Magistrati in politica, una riforma al ribasso

Il Parlamento ha elaborato un Ddl per limitare i cambi di ruolo. Ma con regole più blande di quelle proposte dalle stesse toghe. Scontentando tutti

Domenico Lusi

Lo chiamano “porte girevoli”. È il meccanismo per il quale oggi – salvo alcune cautele e accorgimenti procedurali – i magistrati italiani possono entrare in politica, candidandosi o assumendo incarichi di governo, e poi uscirne rientrando in magistratura. Tutto legittimo, sia chiaro. L’articolo 51 della Costituzione garantisce a ogni cittadino, inclusi i magistrati (ai quali però la riforma del 2006, in base all’articolo 98 della Costituzione, vieta non solo l’iscrizione, ma anche «la partecipazione sistematica e continuativa a partiti politici») di candidarsi e accedere agli uffici pubblici e «di conservare il posto di lavoro» al rientro.

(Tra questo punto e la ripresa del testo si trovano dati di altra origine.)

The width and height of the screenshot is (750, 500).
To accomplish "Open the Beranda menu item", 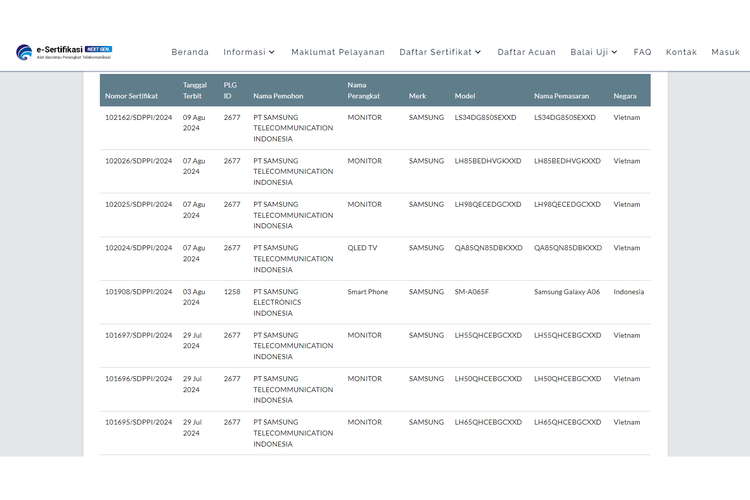I will tap(190, 52).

Il problema è che Mani Pulite prima e venti anni di Berlusconi poi – con lo scontro tra politica e magistratura, le accuse di uso politico della giustizia e di politicizzazione dei giudici, nonché strumentalizzazioni varie – hanno determinato una progressiva delegittimazione dell’operato della magistratura agli occhi di gran parte dell’opinione pubblica. Ecco allora che episodi come il caso Consip – dove gli stessi investigatori avrebbero manipolato alcuni atti dell’inchiesta – non aiutano, alimentando il sospetto che ci siano indagini orientate a colpire una parte politica (in questo caso il Pd renziano). Da qui la necessità di regole che salvaguardino – non solo nella sostanza ma anche nelle apparenze – l’indipendenza e l’imparzialità del magistrato che abbia deciso di fare attività politica.

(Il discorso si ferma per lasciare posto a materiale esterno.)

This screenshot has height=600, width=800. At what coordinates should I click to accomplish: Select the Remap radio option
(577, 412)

Come evitare che possa sfruttare la notorietà che potrebbe venirgli dalle sue inchieste giudiziarie per fare carriera in politica? E come evitare il contrario, che possa usare la sua attività temporanea al servizio della politica per poi rientrare in magistratura e ottenerne gratificazioni in termini di avanzamenti di carriera? Soprattutto, come garantire, di fronte al cittadino, che l’attività dello stesso magistrato, sia esso giudice o pubblico ministero, appaia imparziale e non volta a far prevalere una parte politica? O, detto altrimenti, che il magistrato non solo sia superiore a ogni parzialità, ma anche al di sopra di ogni sospetto di parzialità?

Per risolvere la questione più spinosa in materia di giustizia lasciata in eredità dall’era Berlusconi, il Parlamento è da alcuni anni al lavoro su un Ddl che fissi – come chiesto all’Italia, lo scorso autunno, anche dal Gruppo di stati contro la corruzione (Greco), organo del Consiglio d’Europa – limiti più stringenti alla partecipazione dei magistrati alla politica e al loro ricollocamento al rientro. L’attuale legislazione lascia infatti aperti ampi margini di ambiguità e di potenziale sovrapposizione tra i due ambiti, soprattutto a livello di elezioni amministrative (regioni, province e comuni) dove i magistrati che si candidano o vengono cooptati per svolgere un incarico pubblico (membro di giunta) non hanno l’obbligo di mettersi in aspettativa.

Risultato: «Attualmente», spiega Eugenio Albamonte, presidente dell’Associazione nazionale magistrati (Anm), «un magistrato può fare ad esempio il sindaco e contemporaneamente continuare a svolgere la propria funzione giudiziaria purché non avvenga nel medesimo circondario». Oppure può decidere di mettersi in aspettativa e candidarsi al consiglio comunale del distretto dove svolge le sue funzioni e, se non eletto, tornare subito nell’ufficio di origine…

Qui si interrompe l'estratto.